First, let’s look at the beneficial aspects of sandy soil.
- There are a handful of plants that thrive in sandy ground, herbs, root vegetables and some berries
- Sandy soil is much easier to work with, it’s easy to dig and is lighter
- Sand doesn’t compact, it is easier to dig in
- It’s easily amended with compost
- The fact that it is well drained benefits most flowering plants
- You really don’t have to worry about over-watering or root rot
- Transplanted plants can establish a little bit faster in sandy soils, since it is easier for their roots to get a foothold
- Sandy soils warm up a little faster in the spring for earlier planting
Now here is the downside to sandy soil
- Sandy soils don’t hold water or nutrients very well because sand is composed of silica, usually quartz crystals, and these have relatively no ability to hold onto nutrients and little ability to hold on to water.

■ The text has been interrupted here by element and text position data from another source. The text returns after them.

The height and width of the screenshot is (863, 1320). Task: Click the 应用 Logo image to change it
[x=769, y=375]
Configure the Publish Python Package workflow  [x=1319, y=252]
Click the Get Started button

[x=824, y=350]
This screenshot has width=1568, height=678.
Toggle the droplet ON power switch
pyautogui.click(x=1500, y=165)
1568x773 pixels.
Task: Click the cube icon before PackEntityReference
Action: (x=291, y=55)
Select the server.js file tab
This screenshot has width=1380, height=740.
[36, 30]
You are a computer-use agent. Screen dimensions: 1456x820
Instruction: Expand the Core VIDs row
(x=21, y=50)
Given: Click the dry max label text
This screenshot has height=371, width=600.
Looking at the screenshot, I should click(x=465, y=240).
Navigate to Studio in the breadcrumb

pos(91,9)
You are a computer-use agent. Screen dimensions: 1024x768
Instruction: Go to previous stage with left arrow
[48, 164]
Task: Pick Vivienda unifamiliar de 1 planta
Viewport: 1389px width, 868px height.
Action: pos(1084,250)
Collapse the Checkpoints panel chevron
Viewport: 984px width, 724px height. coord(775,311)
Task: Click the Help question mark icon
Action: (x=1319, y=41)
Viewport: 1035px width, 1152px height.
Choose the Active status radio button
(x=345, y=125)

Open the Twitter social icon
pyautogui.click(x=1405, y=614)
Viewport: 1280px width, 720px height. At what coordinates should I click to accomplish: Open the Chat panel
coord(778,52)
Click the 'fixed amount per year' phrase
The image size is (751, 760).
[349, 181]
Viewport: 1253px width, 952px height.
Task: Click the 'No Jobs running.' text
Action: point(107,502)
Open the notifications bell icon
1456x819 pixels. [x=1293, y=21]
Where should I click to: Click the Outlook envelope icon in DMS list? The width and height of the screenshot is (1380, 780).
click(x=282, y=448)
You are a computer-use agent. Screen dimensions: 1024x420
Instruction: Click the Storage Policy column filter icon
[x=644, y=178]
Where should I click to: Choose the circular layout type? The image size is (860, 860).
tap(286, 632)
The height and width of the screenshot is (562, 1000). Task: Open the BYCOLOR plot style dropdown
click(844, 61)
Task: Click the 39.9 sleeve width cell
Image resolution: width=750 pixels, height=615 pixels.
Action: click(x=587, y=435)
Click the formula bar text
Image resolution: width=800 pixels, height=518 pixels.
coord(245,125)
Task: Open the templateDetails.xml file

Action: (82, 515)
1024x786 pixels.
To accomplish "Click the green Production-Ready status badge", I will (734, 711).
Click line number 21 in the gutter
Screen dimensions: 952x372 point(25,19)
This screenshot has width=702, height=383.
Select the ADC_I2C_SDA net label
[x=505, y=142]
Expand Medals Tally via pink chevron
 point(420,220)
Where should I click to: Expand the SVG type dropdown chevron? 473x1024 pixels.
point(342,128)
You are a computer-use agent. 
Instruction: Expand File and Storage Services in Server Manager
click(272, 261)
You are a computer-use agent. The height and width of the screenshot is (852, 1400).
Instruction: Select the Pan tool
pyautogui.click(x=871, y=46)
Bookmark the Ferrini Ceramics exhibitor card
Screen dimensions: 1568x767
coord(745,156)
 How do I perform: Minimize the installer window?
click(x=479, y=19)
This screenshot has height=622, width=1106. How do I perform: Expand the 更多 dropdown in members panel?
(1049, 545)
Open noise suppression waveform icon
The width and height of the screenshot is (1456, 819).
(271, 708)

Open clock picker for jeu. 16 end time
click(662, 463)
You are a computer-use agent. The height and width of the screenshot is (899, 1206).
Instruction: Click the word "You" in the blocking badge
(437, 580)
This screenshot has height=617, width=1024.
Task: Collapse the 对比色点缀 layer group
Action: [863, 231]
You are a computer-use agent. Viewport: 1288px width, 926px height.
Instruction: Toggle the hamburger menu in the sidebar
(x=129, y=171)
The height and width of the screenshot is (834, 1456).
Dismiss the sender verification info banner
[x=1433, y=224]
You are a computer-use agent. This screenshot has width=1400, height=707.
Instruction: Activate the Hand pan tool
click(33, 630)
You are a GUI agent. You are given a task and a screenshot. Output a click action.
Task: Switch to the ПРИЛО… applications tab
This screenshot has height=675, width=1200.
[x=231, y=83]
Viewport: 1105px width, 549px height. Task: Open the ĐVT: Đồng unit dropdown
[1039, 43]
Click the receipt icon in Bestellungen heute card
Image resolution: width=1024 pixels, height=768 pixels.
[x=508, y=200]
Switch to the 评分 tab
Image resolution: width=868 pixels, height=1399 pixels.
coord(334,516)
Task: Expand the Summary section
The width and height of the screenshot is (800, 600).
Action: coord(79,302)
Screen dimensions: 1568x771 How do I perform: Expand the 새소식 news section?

Even the plants that do well in sandy soil are going to need water and nutrients in order to thrive. And what I haven’t mentioned in either list is the fact that we have very hot summers and the summer heat is exacerbated by the sand, which is essentially reflective glass. So in addition to amending the soil with compost and other soil amendments (this article from Grow it Organically offers some great suggestions for sandy soil amendments) it is a good idea to cover your plants with a garden shade cloth like the one seen at the right. Interestingly, tomatoes, who love the sun wilt and gasp under the intense high desert sun. Being in the high desert means that you and your garden are closer to the sun. However, it doesn’t make any sense to grow flowers and other plants that are appreciated for their beauty, not their nutrition under a cloth, so choosing hardy sun loving ornamentals and/or planting them in micro-climates, like close to the house, under a tree or in the north side of your house works to protect while providing the desired esthetics.
It doesn’t have to be hard to grow a vegetable or ornamental garden in the high desert and in fact it can be quite rewarding because the growing season is often longer. A little preparation is all you need to grow nearly anything you want.